_Exercise aim_. Collect all lines containing the word "Given" from the data.

_Excerpted data_.
◇ ◇ ◇

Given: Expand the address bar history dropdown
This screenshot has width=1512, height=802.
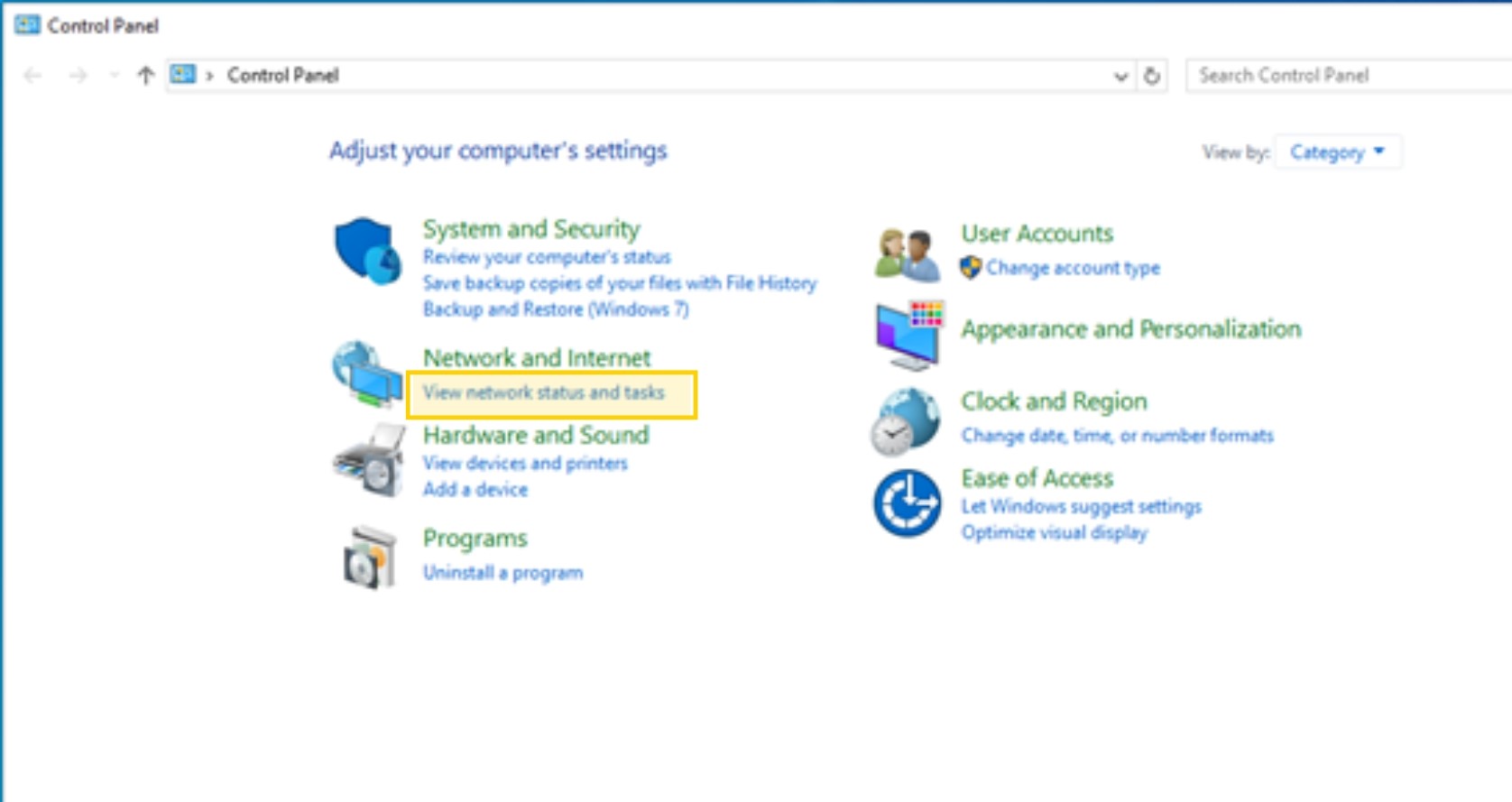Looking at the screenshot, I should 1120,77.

◇ ◇ ◇

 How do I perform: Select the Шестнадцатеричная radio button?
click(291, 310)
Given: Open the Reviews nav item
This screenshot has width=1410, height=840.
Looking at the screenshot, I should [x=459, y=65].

◇ ◇ ◇

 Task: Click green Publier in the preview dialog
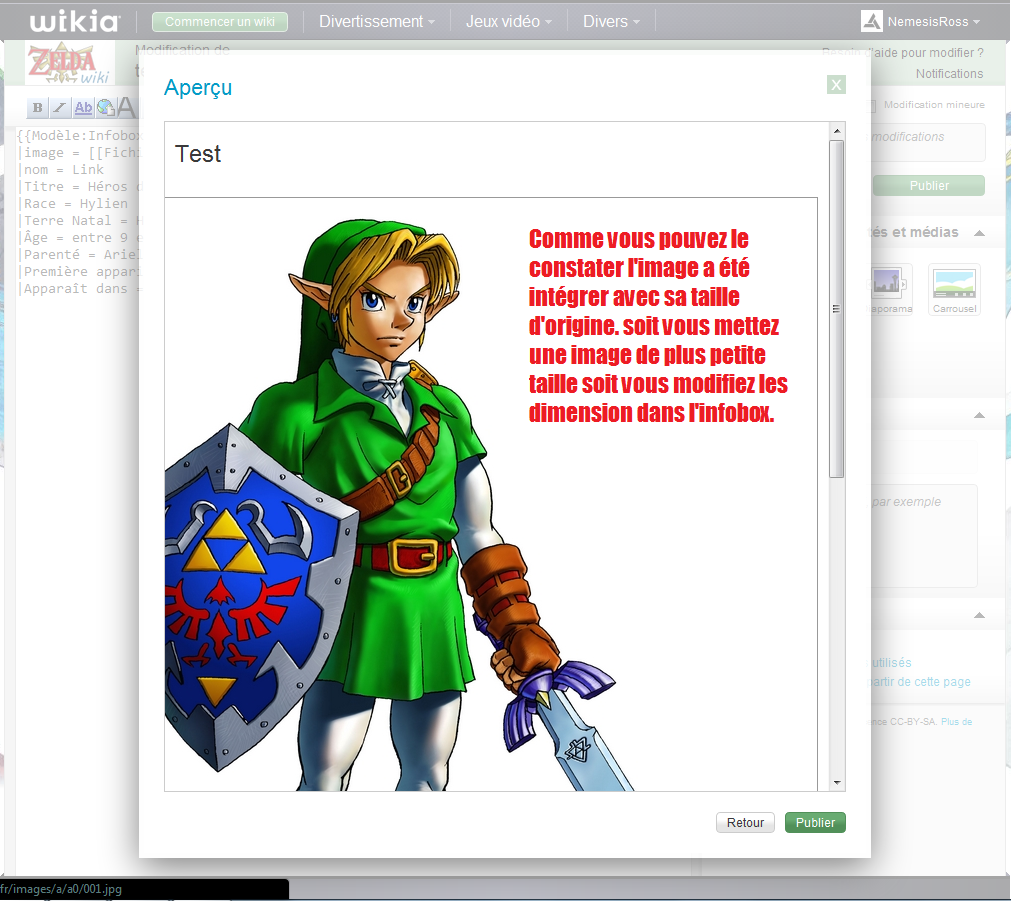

◇ ◇ ◇

_Your solution_.
Given: Expand the address bar history dropdown
Given: Open the Reviews nav item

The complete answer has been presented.